# Exercise instructions:
Copy out every line in the entries below that includes "height".

# Raw data:
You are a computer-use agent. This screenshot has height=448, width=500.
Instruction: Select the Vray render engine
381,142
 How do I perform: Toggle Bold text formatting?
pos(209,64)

==

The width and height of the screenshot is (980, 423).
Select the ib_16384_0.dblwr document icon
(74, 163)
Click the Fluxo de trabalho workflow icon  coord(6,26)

...

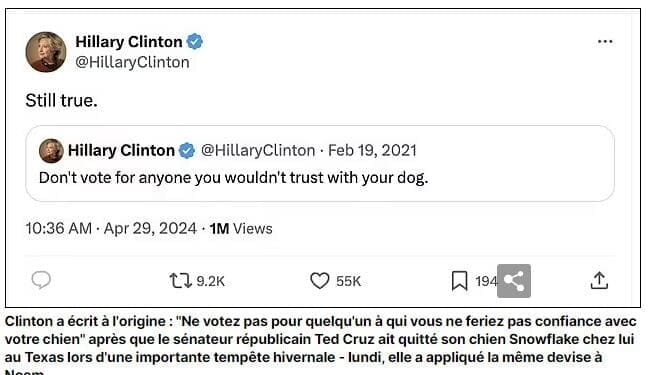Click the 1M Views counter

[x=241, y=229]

# Answer to this task:
You are a computer-use agent. This screenshot has height=448, width=500.
The width and height of the screenshot is (980, 423).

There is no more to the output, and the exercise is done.